Data Structure Research

It seems that there will be several main areas to consider when it comes to the storage of data in this system:

  1. How to store personal user information and musical scores on the server.
  2. What format should the scores be in to transfer them from the server to the client browser.
  3. What should the structure of the actual client webpage be - in what structure will the scores be kept (and modified) at the user-end?
On the Server

SQL Database: Store all the personal info required for user-accounts in an SQL Database on the server. The music scores themselves could also be stored in the database however, it would probably make far more sense to store each score in it's own file on the server and perhaps give the location of it within the database for each user. This begs the question: What file format should be used to store the scores (see below)?

Music Score file format

Aside from designing my own file format for musical scores, there are many already established formats out there (e.g. GUIDO, NIFF, MIDI, MusicXML, LilyPond) which could be used. The most widely used format at the moment is MusicXML, which is now supported by all the leading commercial applications. In terms of simplicity and sufficiency (for storing scores) At the moment, the best choice is MusicXML for the following reasons:

  • It is XML; As genuine XML it is well supported (by servers and browsers) and opens up opportunities to use XSLTs for the convertion to other formats (most significantly html).
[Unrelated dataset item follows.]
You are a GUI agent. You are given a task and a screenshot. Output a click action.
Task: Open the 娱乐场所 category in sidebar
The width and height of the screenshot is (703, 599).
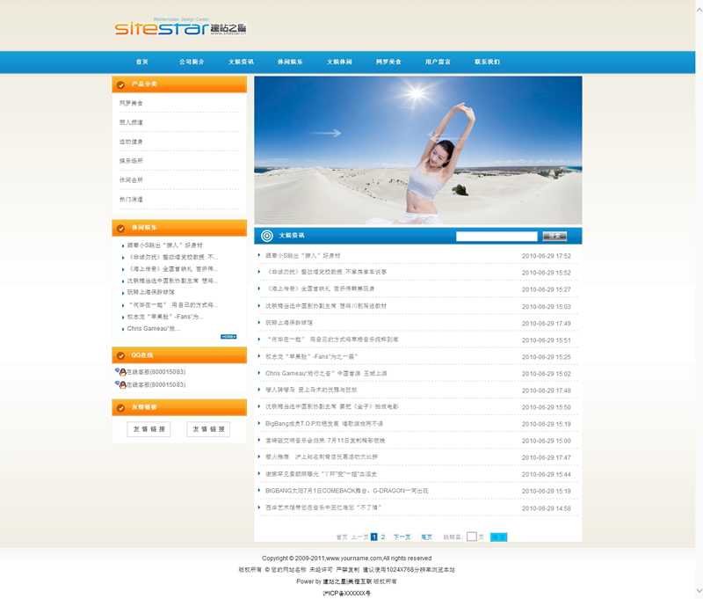131,161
It is also human-readable.
  • Well-supported: If the system supports MusicXML it will be useful to users who will be able to download their scores in this format and load them into many other applications.
  • It is specifically designed for notation (unlike many of the other options) and includes everything the system will need to store and nothing extra (for example MIDI is designed for audio rather than notation).
In the browser

When it comes to handling the score in the browser, a few options seem possible:

  • Generating an html structure that corresponds to the score (i.e. each note is a html 'div' having image of the approriate note). This may be performed at the server before sending the page, or purely by scripts run at the browser.
  • As well as doing this the structure of the scores could be stored in a similar (or different) way as javascript objects that contain these visual html objects.
  • It may be possible to send the pure (Music)XML to the browser and use an XSLT to convert it, on the fly, to html that can be displayed. Event-based Javascript would be used to update the XML in reaction to the user's actions.
Other  Comments
  • A highly relevant thesis on generation of graphical musical scores from text-based input can be found here. It details the workings of this website which converts GUIDO music notation (text input) into (an image of) the score.